On Sat, 2006-09-30 at 01:36 -0700, Andrew Morton wrote:
> On Fri, 29 Sep 2006 23:58:22 -0000
> Thomas Gleixner <tglx@linutronix.de> wrote:
> 
> > persistent clock support: do proper timekeeping across suspend/resume,
> > i386 arch support.
> > 
> 
> This description implies that the patch implements something for i386

> >  arch/i386/kernel/apm.c  |   44 ---------------------------------------
> >  arch/i386/kernel/time.c |   54 +---------------------------------------------
> 
> but all it does is delete stuff.

Improved description included.


> I _assume_ that it switches i386 over to using the (undescribed) generic
> core, and it does that merely by implementing read_persistent_clock().
> 
> But I'd have expected to see some Kconfig change in there as well?
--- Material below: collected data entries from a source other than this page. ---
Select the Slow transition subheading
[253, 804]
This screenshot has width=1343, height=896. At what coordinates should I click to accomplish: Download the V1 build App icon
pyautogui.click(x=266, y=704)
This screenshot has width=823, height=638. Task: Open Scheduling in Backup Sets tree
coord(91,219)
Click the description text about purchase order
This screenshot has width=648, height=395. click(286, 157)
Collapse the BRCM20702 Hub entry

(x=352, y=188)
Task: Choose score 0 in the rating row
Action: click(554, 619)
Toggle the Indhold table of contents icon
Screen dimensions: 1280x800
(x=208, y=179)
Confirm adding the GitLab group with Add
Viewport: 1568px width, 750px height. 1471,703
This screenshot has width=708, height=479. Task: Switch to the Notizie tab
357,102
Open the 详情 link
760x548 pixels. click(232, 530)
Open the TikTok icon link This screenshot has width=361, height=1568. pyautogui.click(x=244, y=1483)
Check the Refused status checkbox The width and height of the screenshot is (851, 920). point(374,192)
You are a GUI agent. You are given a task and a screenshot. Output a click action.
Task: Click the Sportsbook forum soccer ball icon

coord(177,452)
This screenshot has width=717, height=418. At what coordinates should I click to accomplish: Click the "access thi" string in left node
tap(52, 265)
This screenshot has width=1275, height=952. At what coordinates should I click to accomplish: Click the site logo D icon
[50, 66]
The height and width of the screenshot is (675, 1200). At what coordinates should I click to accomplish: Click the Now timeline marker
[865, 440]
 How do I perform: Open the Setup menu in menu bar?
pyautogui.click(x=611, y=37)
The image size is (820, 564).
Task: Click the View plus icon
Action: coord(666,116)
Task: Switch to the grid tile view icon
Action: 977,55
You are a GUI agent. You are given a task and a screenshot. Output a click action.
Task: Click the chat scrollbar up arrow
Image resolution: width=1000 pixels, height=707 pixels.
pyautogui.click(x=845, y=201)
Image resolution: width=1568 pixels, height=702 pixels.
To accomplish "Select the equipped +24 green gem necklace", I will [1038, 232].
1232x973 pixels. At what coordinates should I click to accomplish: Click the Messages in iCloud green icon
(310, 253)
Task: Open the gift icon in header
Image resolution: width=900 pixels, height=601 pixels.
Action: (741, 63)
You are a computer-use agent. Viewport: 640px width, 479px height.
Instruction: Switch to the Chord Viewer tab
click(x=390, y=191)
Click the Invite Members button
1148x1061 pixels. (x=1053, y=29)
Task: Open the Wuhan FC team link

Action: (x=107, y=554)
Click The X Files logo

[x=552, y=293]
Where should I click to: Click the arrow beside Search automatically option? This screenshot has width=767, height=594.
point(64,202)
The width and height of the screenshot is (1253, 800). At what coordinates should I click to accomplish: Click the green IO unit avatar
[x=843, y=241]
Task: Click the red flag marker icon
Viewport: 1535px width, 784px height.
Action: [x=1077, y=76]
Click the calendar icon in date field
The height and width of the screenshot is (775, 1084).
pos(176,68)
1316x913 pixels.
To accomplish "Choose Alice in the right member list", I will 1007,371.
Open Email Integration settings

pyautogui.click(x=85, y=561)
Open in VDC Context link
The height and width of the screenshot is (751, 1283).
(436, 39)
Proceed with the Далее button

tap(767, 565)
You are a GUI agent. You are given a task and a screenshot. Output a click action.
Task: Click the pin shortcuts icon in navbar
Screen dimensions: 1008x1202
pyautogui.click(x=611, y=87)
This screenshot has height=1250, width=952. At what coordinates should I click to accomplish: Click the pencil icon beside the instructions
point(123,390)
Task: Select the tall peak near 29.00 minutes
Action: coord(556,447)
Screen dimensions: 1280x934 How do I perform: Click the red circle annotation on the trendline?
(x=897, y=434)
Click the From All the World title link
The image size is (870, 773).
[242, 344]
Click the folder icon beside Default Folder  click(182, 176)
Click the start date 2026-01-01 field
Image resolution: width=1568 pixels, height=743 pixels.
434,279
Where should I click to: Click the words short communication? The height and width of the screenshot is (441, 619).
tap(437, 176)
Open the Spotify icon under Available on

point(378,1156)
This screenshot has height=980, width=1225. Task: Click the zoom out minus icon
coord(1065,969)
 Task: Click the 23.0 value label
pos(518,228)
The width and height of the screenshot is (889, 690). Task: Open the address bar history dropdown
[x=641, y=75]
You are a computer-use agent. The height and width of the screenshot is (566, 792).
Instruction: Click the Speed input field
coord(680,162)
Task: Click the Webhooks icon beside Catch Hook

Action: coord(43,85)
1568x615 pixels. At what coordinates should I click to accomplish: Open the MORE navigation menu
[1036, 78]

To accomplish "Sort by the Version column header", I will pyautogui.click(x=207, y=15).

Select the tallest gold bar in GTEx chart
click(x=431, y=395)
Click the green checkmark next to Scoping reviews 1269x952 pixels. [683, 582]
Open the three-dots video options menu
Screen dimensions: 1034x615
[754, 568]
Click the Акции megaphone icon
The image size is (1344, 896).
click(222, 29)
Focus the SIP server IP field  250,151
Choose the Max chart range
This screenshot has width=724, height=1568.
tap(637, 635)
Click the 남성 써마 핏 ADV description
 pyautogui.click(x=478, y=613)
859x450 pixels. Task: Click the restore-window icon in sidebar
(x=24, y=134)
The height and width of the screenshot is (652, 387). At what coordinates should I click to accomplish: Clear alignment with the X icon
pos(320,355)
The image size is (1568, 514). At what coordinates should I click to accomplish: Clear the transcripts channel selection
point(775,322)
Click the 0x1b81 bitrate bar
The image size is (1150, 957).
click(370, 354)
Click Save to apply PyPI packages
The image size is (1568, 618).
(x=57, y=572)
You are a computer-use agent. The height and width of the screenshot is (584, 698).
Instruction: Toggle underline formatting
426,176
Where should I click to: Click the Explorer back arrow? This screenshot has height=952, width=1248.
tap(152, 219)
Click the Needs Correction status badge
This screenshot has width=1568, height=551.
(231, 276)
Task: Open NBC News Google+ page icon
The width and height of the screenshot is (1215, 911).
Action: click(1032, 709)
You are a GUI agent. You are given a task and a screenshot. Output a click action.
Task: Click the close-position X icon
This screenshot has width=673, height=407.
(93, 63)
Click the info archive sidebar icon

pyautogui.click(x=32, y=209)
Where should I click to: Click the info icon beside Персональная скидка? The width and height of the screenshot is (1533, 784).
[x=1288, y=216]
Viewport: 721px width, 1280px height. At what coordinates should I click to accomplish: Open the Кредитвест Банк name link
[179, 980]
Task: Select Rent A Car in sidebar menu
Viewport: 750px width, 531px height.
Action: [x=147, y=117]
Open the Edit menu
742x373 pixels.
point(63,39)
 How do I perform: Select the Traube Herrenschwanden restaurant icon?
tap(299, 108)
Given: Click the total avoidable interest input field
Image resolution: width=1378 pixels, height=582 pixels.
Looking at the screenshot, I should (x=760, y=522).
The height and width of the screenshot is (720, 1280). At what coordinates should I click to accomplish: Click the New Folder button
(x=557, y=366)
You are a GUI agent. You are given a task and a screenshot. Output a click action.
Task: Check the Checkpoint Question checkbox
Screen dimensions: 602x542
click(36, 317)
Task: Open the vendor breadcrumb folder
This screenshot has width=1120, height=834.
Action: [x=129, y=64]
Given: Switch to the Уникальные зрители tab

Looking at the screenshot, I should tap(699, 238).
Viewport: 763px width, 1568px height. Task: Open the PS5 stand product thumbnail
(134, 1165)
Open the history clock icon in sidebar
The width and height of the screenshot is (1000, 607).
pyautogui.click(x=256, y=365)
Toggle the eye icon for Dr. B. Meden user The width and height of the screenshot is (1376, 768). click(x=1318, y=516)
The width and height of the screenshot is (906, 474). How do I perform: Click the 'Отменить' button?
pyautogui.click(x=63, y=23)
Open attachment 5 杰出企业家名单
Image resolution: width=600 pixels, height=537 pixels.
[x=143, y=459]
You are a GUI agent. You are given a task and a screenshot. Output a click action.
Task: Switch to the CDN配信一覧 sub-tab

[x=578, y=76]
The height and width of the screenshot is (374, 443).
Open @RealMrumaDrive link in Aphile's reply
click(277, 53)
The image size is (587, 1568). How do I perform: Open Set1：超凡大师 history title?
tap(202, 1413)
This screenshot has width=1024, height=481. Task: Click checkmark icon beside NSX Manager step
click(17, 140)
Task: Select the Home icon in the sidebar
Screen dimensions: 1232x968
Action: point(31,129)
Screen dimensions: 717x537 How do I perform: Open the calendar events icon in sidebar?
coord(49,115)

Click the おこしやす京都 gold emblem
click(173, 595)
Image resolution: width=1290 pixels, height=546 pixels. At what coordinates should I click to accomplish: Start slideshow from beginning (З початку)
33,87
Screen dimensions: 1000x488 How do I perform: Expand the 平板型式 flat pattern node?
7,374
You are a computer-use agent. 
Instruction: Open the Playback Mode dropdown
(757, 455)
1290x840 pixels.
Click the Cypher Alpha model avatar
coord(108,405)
Since there is a generic weak read_persistent_clock function, all that
is needed is for an arch to implement the read_persistent_clock function
and remove its arch specific suspend/resume code.

> Does this implementation support all forms of persistent clock which are
> known to exist on i386 platforms?

Yep. It converts the read_cmos_clock() function, which covers legacy
CMOS and EFI clocks.

> If/when you issue new changelogs, please describe what has to be done to
> port other architectures over to use this overall framework.

Included below.

> Do ports for other architectures exist?

I made a quick attempt earlier and covered most of the arches. However,
I'm sort of wrapping this up w/ the generic time conversion (it was one
of the changes I dropped in the GTOD rework earlier this year). I was
going to re-add this later, but then Thomas started seeing resume
ordering issues w/ the dynticks patch, so I raised the patches again.

Updated patch below:

thanks
-john


Convert i386's read_cmos_clock to the read_persistent_clock interface 
and remove the arch specific suspend/resume code, as the generic 
timekeeping code will now handle it.

If you wish to convert your arch to the read_persistent_clock code:
1) Implement read_persistent_clock in your arch.
2) Kill off xtime and jiffies modification in arch specific
initialization and suspend/resume.


Signed-off-by: John Stultz <johnstul@us.ibm.com>
Signed-off-by: Thomas Gleixner <tglx@linutronix.de>
Signed-off-by: Ingo Molnar <mingo@elte.hu>
Signed-off-by: John Stultz <johnstul@us.ibm.com>
--

 apm.c  |   43 -------------------------------------------
 time.c |   55 ++-----------------------------------------------------
 2 files changed, 2 insertions(+), 96 deletions(-)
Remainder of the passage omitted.